The Advantages of Lithuania’s Integration into the European Union
The integration into the European Union is one of the most crucial objectives of the Lithuania’s foreign policy. Beginning with 1989-1990, when the decision of the Baltic States to restore independence manifested itself, the largest Western states became interested in Lithuania, Latvia, and Estonia. One of the most important events of that period happened on December 14, 1990 when the leaders of the Baltic States governments for the first time appealed to tthe European Economic Community of that time asking to allocate them political, economical and cultural help directly and not through the ex-USSR. In 1991, after the events that took place in Lithuania on January 13, the EU strictly condemned the application of forces in the Baltic States, and on August 27, 1991, according to the suggestion of Ministers of Foreign Affairs of France and Germany, by common consent recognised the independence of the Baltic States. In 1992 Lithuania and the EEU signed the Trade, Commercial and Economical Co-operation Agreement and the declaration concerning political dialogue between Lithuania and the EU was taken. From the very beginning of official relations with Lithuania, the EU began to render assistance to Lithuania through tthe PHARE programme. On June 12, 1995 Lithuania, Latvia and Estonia signed the European (Association) Agreements with the EU, in which the objective of the Baltic States to become members of the EU was recognised.

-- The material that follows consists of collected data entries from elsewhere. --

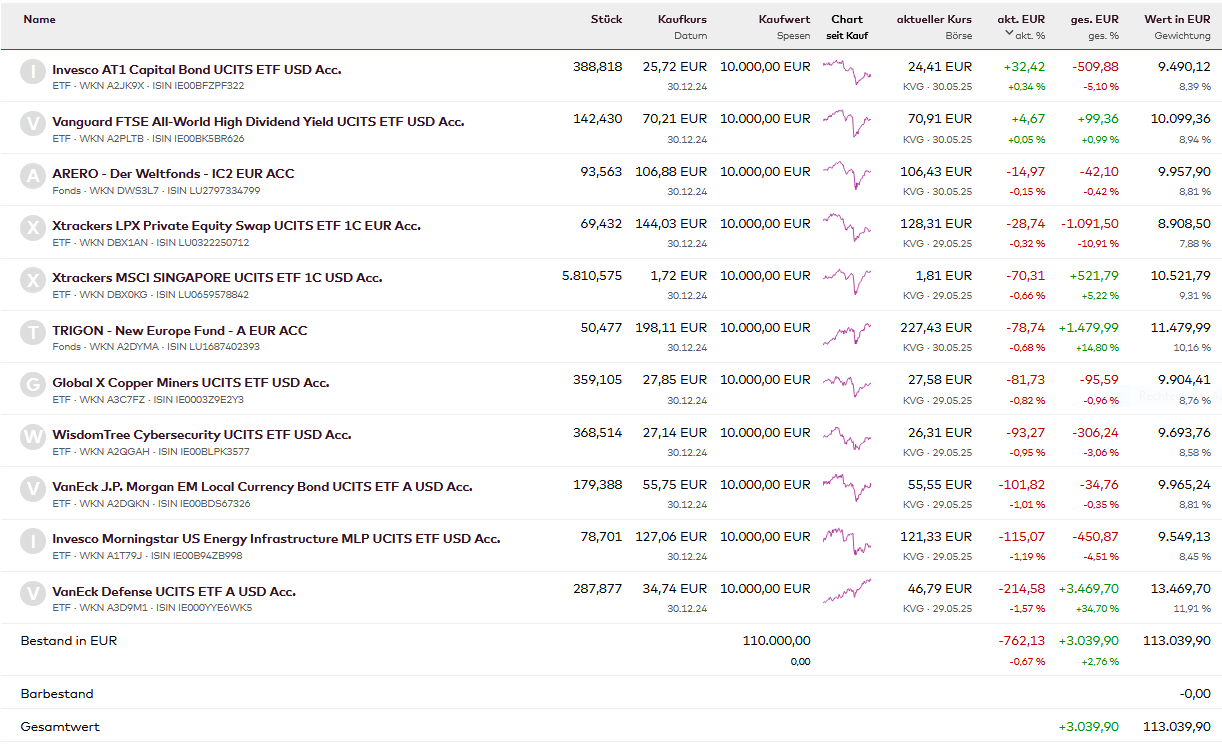This screenshot has width=1222, height=755.
Task: Click the 'G' icon next to Global X Copper Miners
Action: (x=33, y=385)
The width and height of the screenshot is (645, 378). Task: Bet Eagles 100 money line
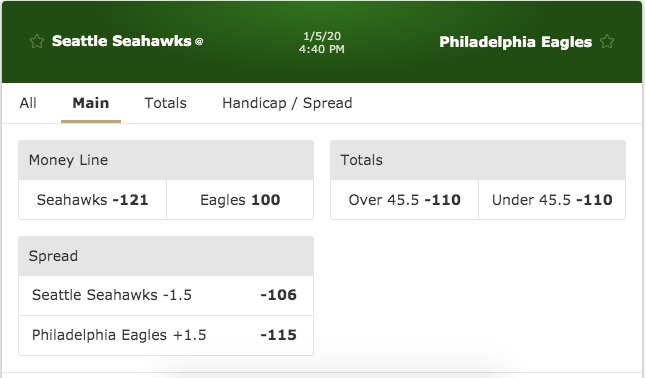(240, 199)
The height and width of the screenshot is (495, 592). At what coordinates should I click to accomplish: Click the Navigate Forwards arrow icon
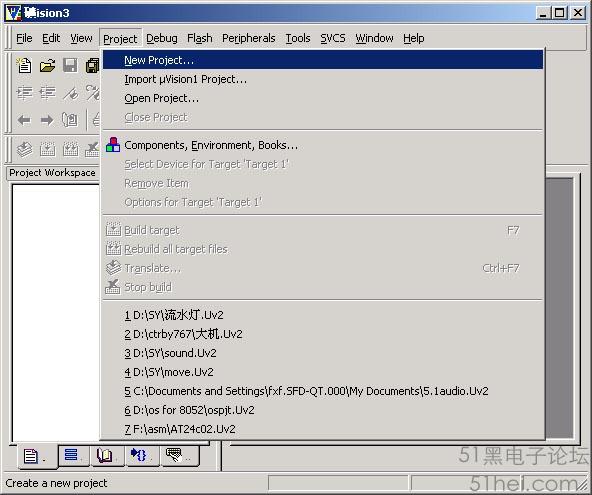pos(47,120)
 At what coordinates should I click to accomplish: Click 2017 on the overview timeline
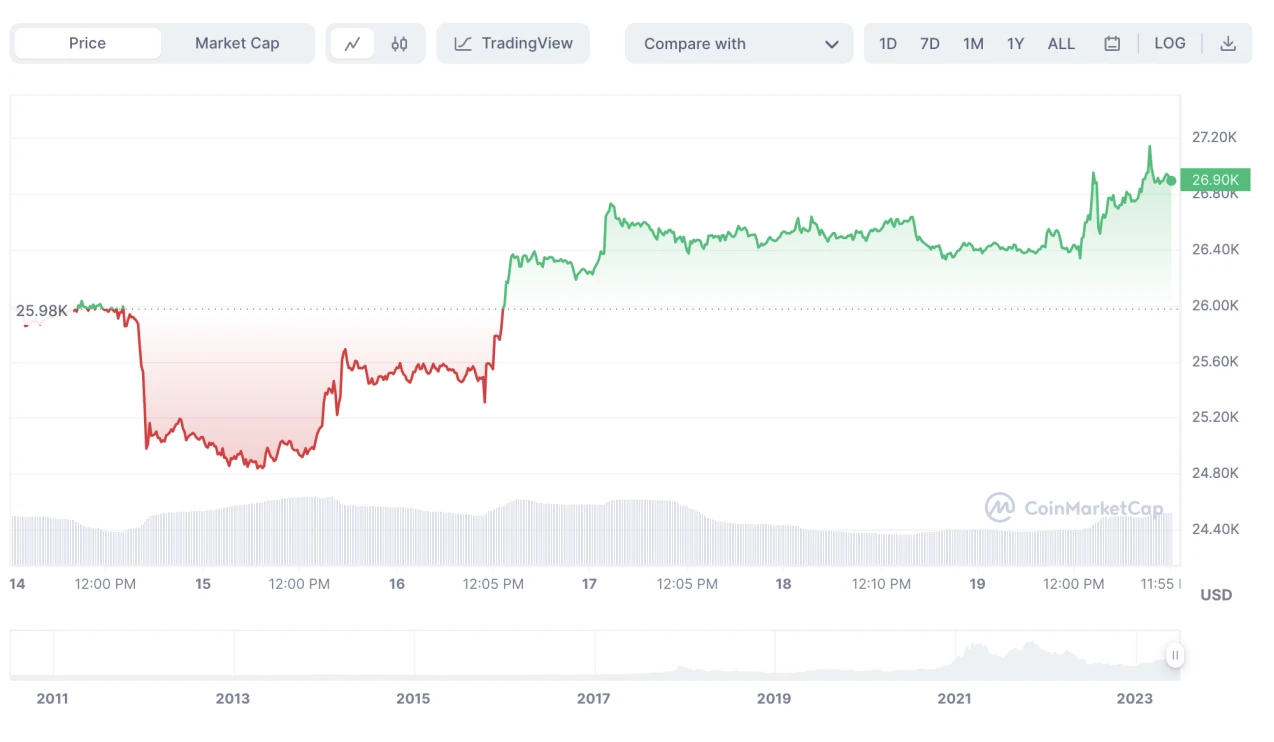click(x=594, y=699)
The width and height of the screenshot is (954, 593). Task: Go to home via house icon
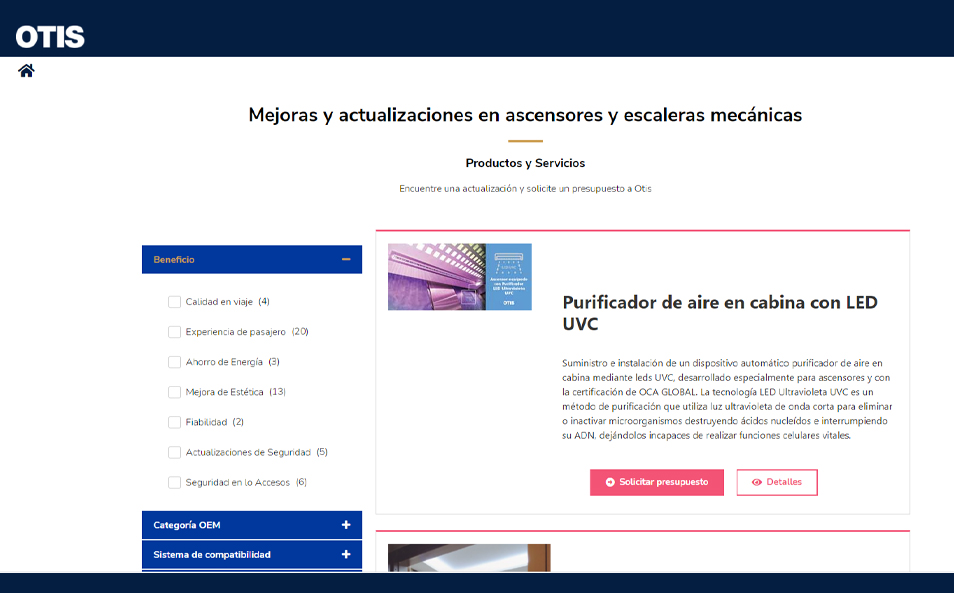point(26,71)
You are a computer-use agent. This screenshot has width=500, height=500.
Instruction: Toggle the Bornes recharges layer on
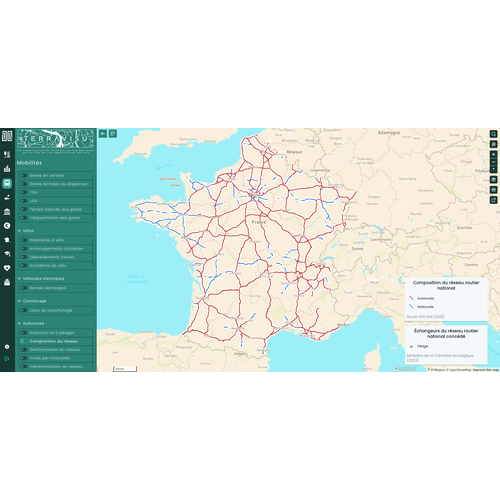(x=56, y=288)
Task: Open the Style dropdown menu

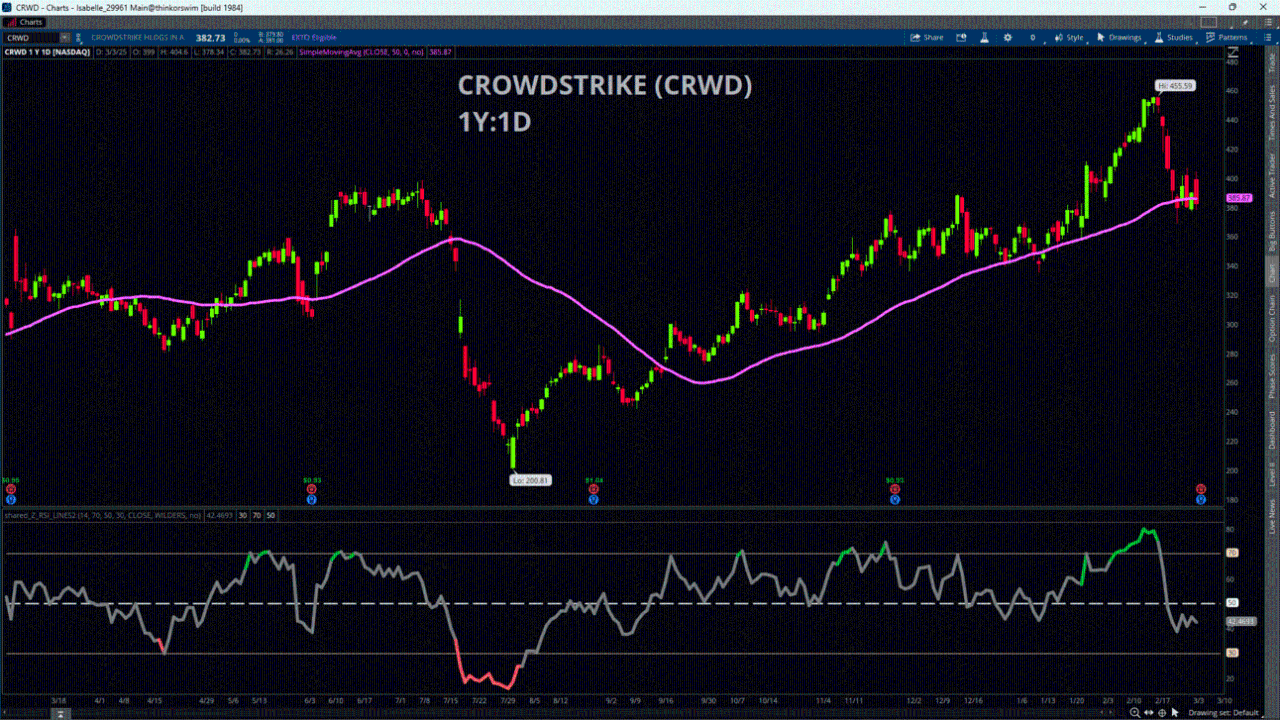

It is impossible to see such an important step as Lithuania’s integration into the European Union in only one perspective. Undoubtedly, this historical fact would have brought both positive and negative results, which are often closely interrelated. Moreover, the integration into the European Union is a long process not confining itself only into signing and validity of the agreement. It includes changes happening both before and after conclusion of the agreement. Therefore it is necessary to talk about the results not only of the integration into tthe EU, but also of the preparation to the membership.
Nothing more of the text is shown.